Computing History Timeline

Heath Robinson

1943 the "Heath Robinson" development by Max Newman, Wynn Williams and their team

The Colossus machines were electronic computing devices used by British code breakers to read encrypted German messages during World War 2. These were the world’s first programmable (if not fully), digital, electronic, computing device.

Colossus was designed by engineer Tommy Flowers at the Post Office Research Station, Dollis Hill with input from mathematician Max Newman and group at Bletchley Park. The prototype, Colossus Mark I, was shown to be working in December 1943 and was operational at Bletchley Park by February 1944. An improved Colossus Mark II was first installed in June 1944, with input from Allen Coombs, and ten Colossi had been constructed by the end of the war.

The Colossus computers were used to help decipher teleprinter messages which had been encrypted using the Lorenz SZ40/42 machine. Colossus compared two data streams, counting each match based on a programmable Boolean function. The encrypted message was read at high speed from a paper tape. The other stream was generated internally, and was an electronic simulation of the Lorenz machine at various trial settings. If the match count for a setting was above a certain threshold, it would be output on an electric typewriter.

Collussus Mark II computer

A Colossus Mark II computer. The slanted control panel on the left was used to set the pin patterns on the Lorenz; the paper tape transport is on the right.

 

The Colossus computers were used in the cryptanalysis of high-level German communications, messages which had been encrypted using the Lorenz SZ 40/42 cipher machine; part of the operation of Colossus was to emulate the mechanical Lorenz machine electronically.

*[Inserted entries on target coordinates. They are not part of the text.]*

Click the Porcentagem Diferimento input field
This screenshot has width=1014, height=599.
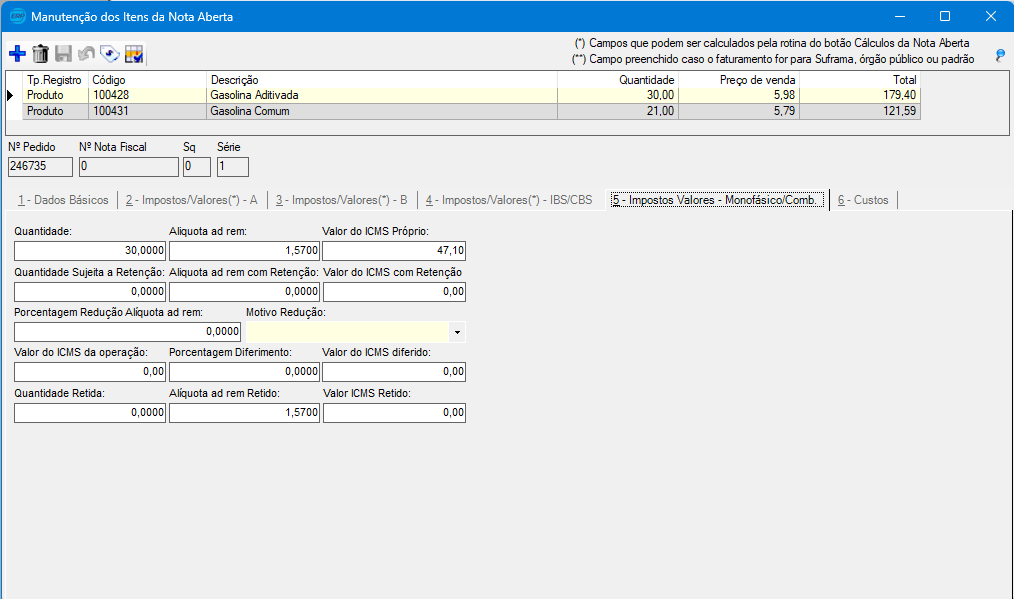[x=244, y=372]
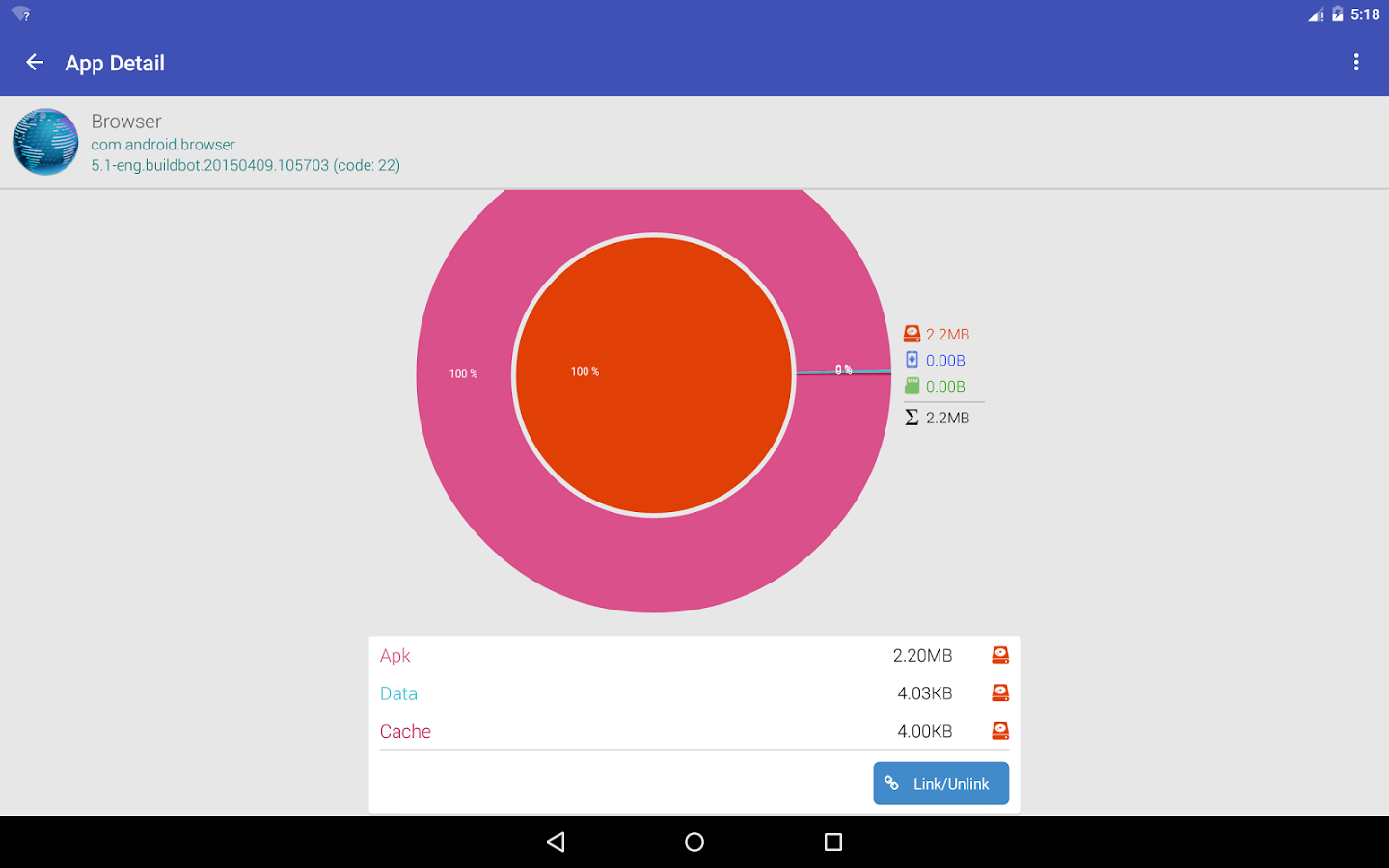Image resolution: width=1389 pixels, height=868 pixels.
Task: Tap the Recent apps square button
Action: (833, 842)
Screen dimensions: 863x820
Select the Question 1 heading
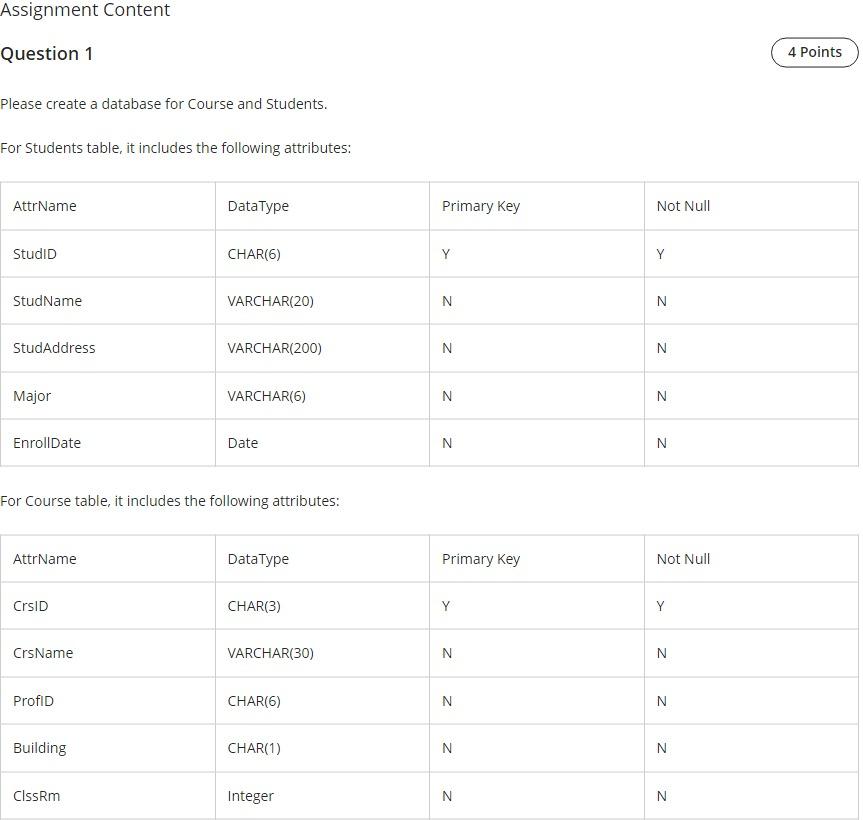coord(47,54)
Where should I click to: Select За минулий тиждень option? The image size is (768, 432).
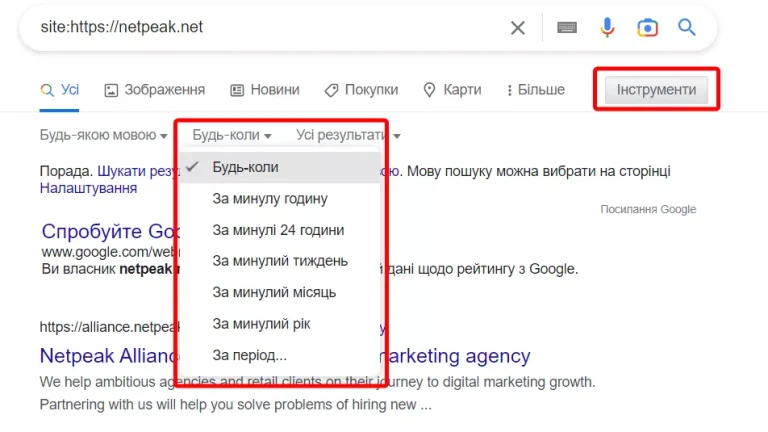tap(280, 261)
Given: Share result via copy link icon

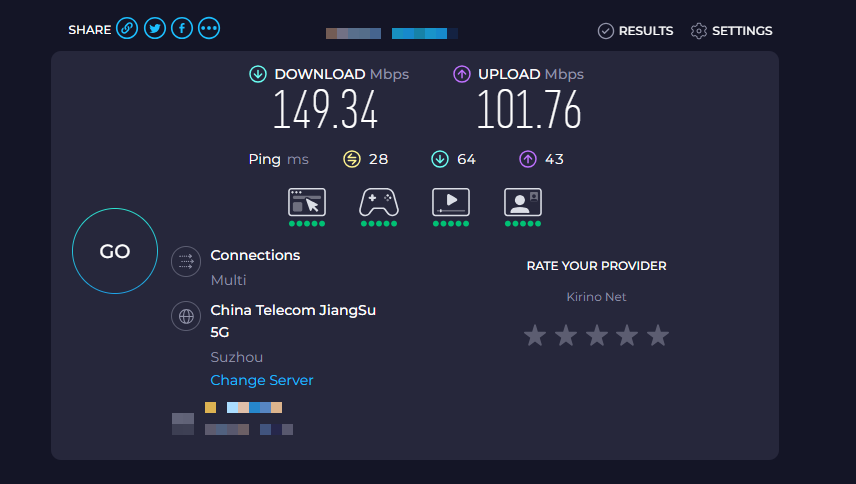Looking at the screenshot, I should coord(127,29).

Colossus was developed out of a prior project which produced a special purpose opto-mechanical comparator machine called "Heath Robinson". The main problem with Robinson was synchronising two paper tapes, one punched with the enciphered message, the other representing the patterns produced by the wheels of the Lorenz machine, that tended to stretch when being read at over 1000 characters per second, resulting in unreliable counts. Colossus solved this problem by reproducing one of the tapes electronically. The remaining single tape could be fed through Colossus at a higher speed and could be counted much more reliably.